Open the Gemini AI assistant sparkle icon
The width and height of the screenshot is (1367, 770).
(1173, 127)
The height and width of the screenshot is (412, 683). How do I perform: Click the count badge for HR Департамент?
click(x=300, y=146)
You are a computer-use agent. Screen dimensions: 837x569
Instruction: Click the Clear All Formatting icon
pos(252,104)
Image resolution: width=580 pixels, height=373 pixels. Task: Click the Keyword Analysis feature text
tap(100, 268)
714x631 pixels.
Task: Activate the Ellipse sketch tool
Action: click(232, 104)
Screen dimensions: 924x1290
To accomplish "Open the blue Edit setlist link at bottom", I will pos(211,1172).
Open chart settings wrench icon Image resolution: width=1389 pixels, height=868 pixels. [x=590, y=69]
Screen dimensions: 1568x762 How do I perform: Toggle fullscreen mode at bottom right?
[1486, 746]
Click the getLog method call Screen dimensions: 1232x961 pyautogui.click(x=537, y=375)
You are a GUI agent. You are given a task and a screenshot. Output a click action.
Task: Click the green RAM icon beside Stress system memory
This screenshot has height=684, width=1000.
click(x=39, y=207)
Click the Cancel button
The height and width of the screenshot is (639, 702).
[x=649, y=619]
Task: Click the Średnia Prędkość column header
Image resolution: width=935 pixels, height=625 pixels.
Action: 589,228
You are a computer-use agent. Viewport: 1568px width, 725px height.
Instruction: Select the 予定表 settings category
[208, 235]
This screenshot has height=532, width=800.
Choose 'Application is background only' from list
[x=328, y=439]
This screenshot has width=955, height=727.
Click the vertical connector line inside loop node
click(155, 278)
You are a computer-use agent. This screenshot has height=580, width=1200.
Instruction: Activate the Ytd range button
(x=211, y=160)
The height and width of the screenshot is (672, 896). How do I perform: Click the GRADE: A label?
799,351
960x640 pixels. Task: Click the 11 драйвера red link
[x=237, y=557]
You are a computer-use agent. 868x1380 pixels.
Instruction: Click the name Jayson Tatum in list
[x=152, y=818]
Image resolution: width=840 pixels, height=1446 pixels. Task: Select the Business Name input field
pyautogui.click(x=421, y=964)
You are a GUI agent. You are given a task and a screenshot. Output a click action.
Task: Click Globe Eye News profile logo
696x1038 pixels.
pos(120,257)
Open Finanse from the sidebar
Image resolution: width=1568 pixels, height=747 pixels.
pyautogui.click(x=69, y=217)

[Exercise]: Copy every one of the records above line for line, without changing anything.

[Finished exercise]:
Open the Gemini AI assistant sparkle icon
The width and height of the screenshot is (1367, 770).
(1173, 127)
The height and width of the screenshot is (412, 683). How do I perform: Click the count badge for HR Департамент?
click(x=300, y=146)
You are a computer-use agent. Screen dimensions: 837x569
Instruction: Click the Clear All Formatting icon
pos(252,104)
Image resolution: width=580 pixels, height=373 pixels. Task: Click the Keyword Analysis feature text
tap(100, 268)
714x631 pixels.
Task: Activate the Ellipse sketch tool
Action: click(232, 104)
Screen dimensions: 924x1290
To accomplish "Open the blue Edit setlist link at bottom", I will pos(211,1172).
Open chart settings wrench icon Image resolution: width=1389 pixels, height=868 pixels. [x=590, y=69]
Screen dimensions: 1568x762 How do I perform: Toggle fullscreen mode at bottom right?
[1486, 746]
Click the getLog method call Screen dimensions: 1232x961 pyautogui.click(x=537, y=375)
You are a GUI agent. You are given a task and a screenshot. Output a click action.
Task: Click the green RAM icon beside Stress system memory
This screenshot has height=684, width=1000.
click(x=39, y=207)
Click the Cancel button
The height and width of the screenshot is (639, 702).
[x=649, y=619]
Task: Click the Średnia Prędkość column header
Image resolution: width=935 pixels, height=625 pixels.
Action: 589,228
You are a computer-use agent. Viewport: 1568px width, 725px height.
Instruction: Select the 予定表 settings category
[208, 235]
This screenshot has height=532, width=800.
Choose 'Application is background only' from list
[x=328, y=439]
This screenshot has width=955, height=727.
Click the vertical connector line inside loop node
click(155, 278)
You are a computer-use agent. This screenshot has height=580, width=1200.
Instruction: Activate the Ytd range button
(x=211, y=160)
The height and width of the screenshot is (672, 896). How do I perform: Click the GRADE: A label?
799,351
960x640 pixels. Task: Click the 11 драйвера red link
[x=237, y=557]
You are a computer-use agent. 868x1380 pixels.
Instruction: Click the name Jayson Tatum in list
[x=152, y=818]
Image resolution: width=840 pixels, height=1446 pixels. Task: Select the Business Name input field
pyautogui.click(x=421, y=964)
You are a GUI agent. You are given a task and a screenshot. Output a click action.
Task: Click Globe Eye News profile logo
696x1038 pixels.
pos(120,257)
Open Finanse from the sidebar
Image resolution: width=1568 pixels, height=747 pixels.
pyautogui.click(x=69, y=217)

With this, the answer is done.